Quem ainda não o fez em Novembro e Dezembro, por aguardar abastecimentos fidedignos, é em Janeiro que prova as peças ditas "de caça" que por aí aparecem nas ementas dos restaurantes. Mesmo em cima da época da Lampreia, embora digam os entendidos que quem quer lampreia gorda e ovada terá de esperar mais uns dias, lá para Fevereiro.
Para efeitos gastronómicos que se apercebam nos pratos dos restaurantes das nossas cidades, caça-se em Portugal a perdiz, o coelho bravo, a lebre, o javali e, em jeito de consolação, os tordos e os passarinhos.
Galinholas e narcejas são para os previligiados (excepto as primeiras nos Açores). Gamos e veados nem sempre aparecem e, quando se dão a conhecer, nem sempre têm quem saiba tratar deles.
Muito do que se caça - salvo raríssimas excepções - é "criado" para o efeito. Perdizes completamente selvagens são hoje tão raras em Portugal como os tetrazes grandes (galo silvestre). Salva-se desta "criação" em cativeiro alguma lebre e os coelhos bravos que, pela menor importância económica, não são considerados dignos de com eles se perder tempo e dinheiro para coutar.
São passados os tempos do Sr. João Morgado da Silva Goes (Alvito) que quando abria um dos seus montes para caçar e não apresentava 200 perdizes mortas no 1º dia, enchia-se de vergonha e no ano seguinte não convidava ninguém para ali...
Em Lisboa come-se uma boa perdiz no Galito. De três formas: à moda da Dº Gestrudes, escabechada e estufada. Para mim a primeira dá "10 a 0" às outras, sobretudo se o Sr. Henrique for avisado de antemão... Ainda no Galito podem comer-se nesta altura, passarinhos, tordos, lebre em diversas apresentações, como a famosa
lebre bruxa (por encomenda), muitas vezes referida pelo nosso malogrado amigo Alfredo Saramago, e que é divinal.

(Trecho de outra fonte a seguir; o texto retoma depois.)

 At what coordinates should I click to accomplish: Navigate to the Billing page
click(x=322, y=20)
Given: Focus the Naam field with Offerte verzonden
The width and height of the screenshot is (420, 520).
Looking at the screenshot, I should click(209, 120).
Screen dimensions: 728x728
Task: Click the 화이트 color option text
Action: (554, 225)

No Beira Mar em Cascais são famosas as perdizes à moda da Casa, em vinagre e azeite, mas sobretudo as galinholas, estufadas em vinho da Madeira, crâneo com bico disponível para degustar os miolos, e com o paté das tripas ao lado em tostas.
Será no Alentejo e em Trás-os-Montes que brilha mais intensamente esta época da "caça no prato". De Marvão a Beja, passando pelos incontornáveis de Évora, Fialho e Oliveira, sem esquecer as muitas pequenas locandas onde a arte da cozinheira se eleva ao nível do que lhe trazem para fazer. E em Bragança lembro com saudade e gratidão o Geadas e o Solar.
Nem sempre de grandes complicações culinárias vive a caça. Disfarçar (ou realçar) o sabor da "faisandage" parece ser o objectivo das grandes receitas tradicionais. Mas no campo a "moenga" é outra: simplicidade de meios e boa qualidade da matéria prima.
Mestre Mendonça muitas vezes me deu a comer a perdiz do ano, apenas grelhada e temperada com sal, e como esse simples pitéu - desde que a perdiz fosse mesmo boa - superava as combinações mais trabalhadas da cozinha tradicional!
Coma-se a lebre em Évora e em Bragança e apreciem-se as diferenças. Vejam como azeite ou a banha de porco, ou o toucinho, fazem muitas vezes a diferença em ambos os lados.
E vejam sobretudo como é possível usar ambos, em pratos cuja génese tanto pode ser alentejana como nordestina!
Lebre Bruxa (Receita de Nelson Banza - Santiago do Cacém))
1 lebre
vinagre
azeite
toucinho grosso
banha de porco
2 cebolas médias picadas
3 dentes de alho picados
1 molho de cheiros (1 folha de louro, salsa e 1 ramo de manjerona)
2 copos de vinho tinto
sal e pimenta
Esfole a lebre, aproveitando-lhe muito bem o sangue que deve guardar numa tigela com um pouco de vinagre.
Numa caçarola grande deite as três gorduras: o azeite, toucinho grosso e banha de porco. Junte-lhes a cebola picada, o alho picado e até o ramo de cheiros, deixe alourar e depois meta tudo num bom tacho ao mesmo tempo até a cebola quebrar e ficar macia.
Deite dois copos de vinho tinto e a lebre partida aos bocados grossos.
Deixe ferver em lume brando durante 1 hora.
Ao fim deste tempo separe a carne e passe o molho por um passador fino.
Leve ao lume e adicione sal e pimenta.
Deixe levantar fervura e deite o sangue que guardou.
Ferva mais 5 minutos e está pronta.
Falemos um pouco dos vinhos tintos para acompanhar a caça . De facto, nestes tempos de mudanças em tudo "ao gosto do freguês", parece ser esta uma das últimas leis canónicas que se mantêm no relacionamento entre a comida e os vinhos: tintos para a caça.
Fora o escabeche! Nada acompanha bem o escabeche, a não ser um vinho rosado ou um branco gordo e encorpado (digo eu). Já experimentei também um espumante tinto e ficou bem.
Para uma lebre ou uma perdiz estufada eu escolheria um Dão de grande categoria como o PAPE 2005 , que tem um pouco de Baga, ou um Bairrada clássico e antigo, Sidónio de Sousa de 2005 Garrafeira, por exemplo e se o encontrarem...
Um alentejano de Borba - "Grande Reserva Tinto de 2009" - é também uma boa opção. E mais barato, por cerca de 15 euros a garrafa!
Outros haverá. No Douro, sem dúvida, e também em Trás-os-Montes, onde o magnífico Vale Pradinhos "Lost Corner" de 2010 (15 euros) parece ir muito bem com a inevitável gordura deste tipo de confecção.